Julián Martínez, also known as Pocano (1879–1943), was a San Ildefonso Pueblo potter, painter, and the patriarch of a family of Native American ceramic artists in the United States.

Background
Martínez was born in 1879 in San Ildefonso Pueblo, New Mexico. His name, Pocano, means "Coming of the Spirits" in Tewa. He worked as a farmer, general laborer, and janitor, in addition to being an artist. He was elected governor of San Ildefonso.

Martínez married matriarch potter Maria Martinez, and together they had a son Popovi Da, who also potter.
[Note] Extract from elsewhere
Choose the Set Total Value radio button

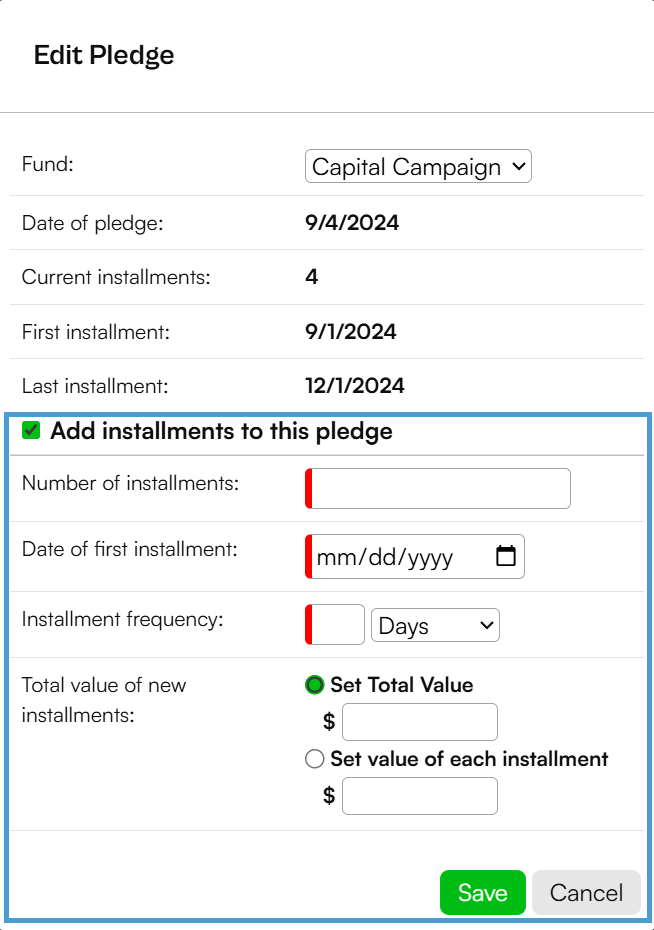pyautogui.click(x=314, y=685)
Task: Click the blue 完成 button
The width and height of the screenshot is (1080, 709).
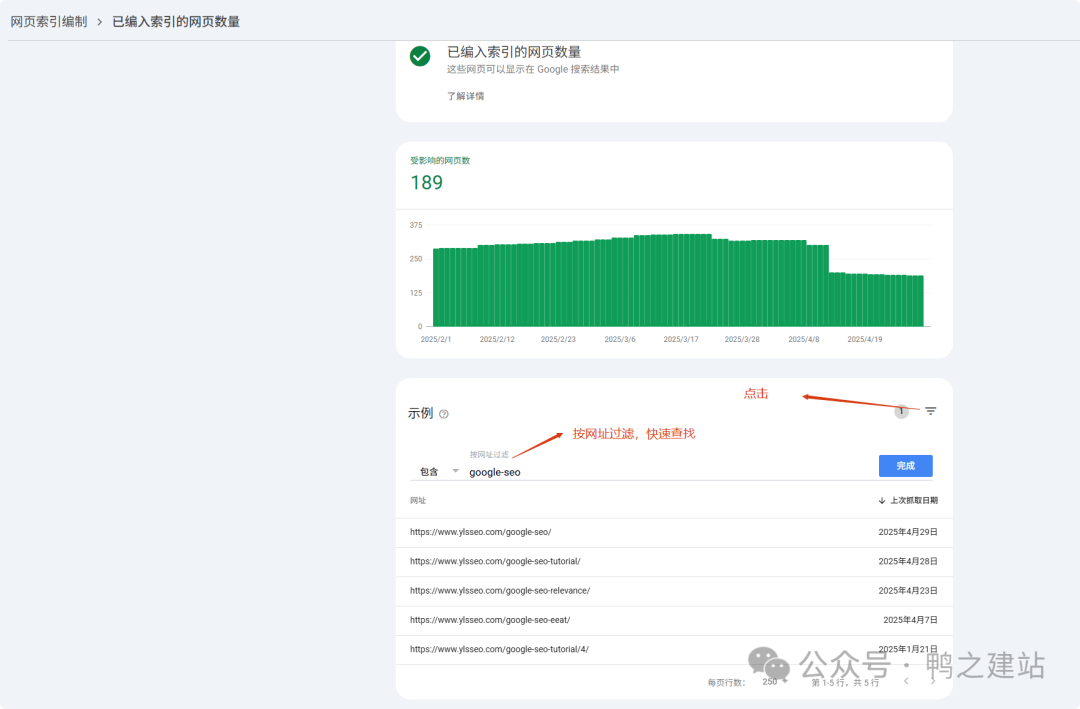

Maria is considered the preeminent creator of San Ildefonso blackware pottery; however Julian contributed to her accomplishments. Their son Popovi Da continued innovating Pueblo ceramic arts; his work has been widely exhibited and collected.

Martinez died on March 6, 1943, in San Ildefonso Pueblo.

Work
The Martinez family was instrumental in reviving the San Ildefonso and creating the San Ildefonso black-on-black, matte-on-shiny pottery technique. The Martínez family is credited for inventing a technique that would allow for areas of the pottery to have a matte finish and other areas to be a glossy jet black.

Martínez, with help from anthropologist, Edgar Lee Hewett researched historical designs and reproduced them on the pottery, later modifying classical Pueblo designs to create his own.

Martínez was also an easel painter. He painted scenes of Pueblo rituals as well as abstract designs with colored pencil and watercolor, and featured Western figurative types against blank backgrounds. He painted murals at the former Santa Fe Indian School in Santa Fe, New Mexico and  Mesa Verde National Park in Colorado.

Martínez was part of an art movement called the San Ildefonso Self-Taught Group, which included such noted artists as Alfonso Roybal, Tonita Peña, Abel Sanchez (Oqwa Pi), Crecencio Martinez, and Encarnación Peña.

Public collections
The artwork of Maria and Julian Martinez can be found in the following public collections.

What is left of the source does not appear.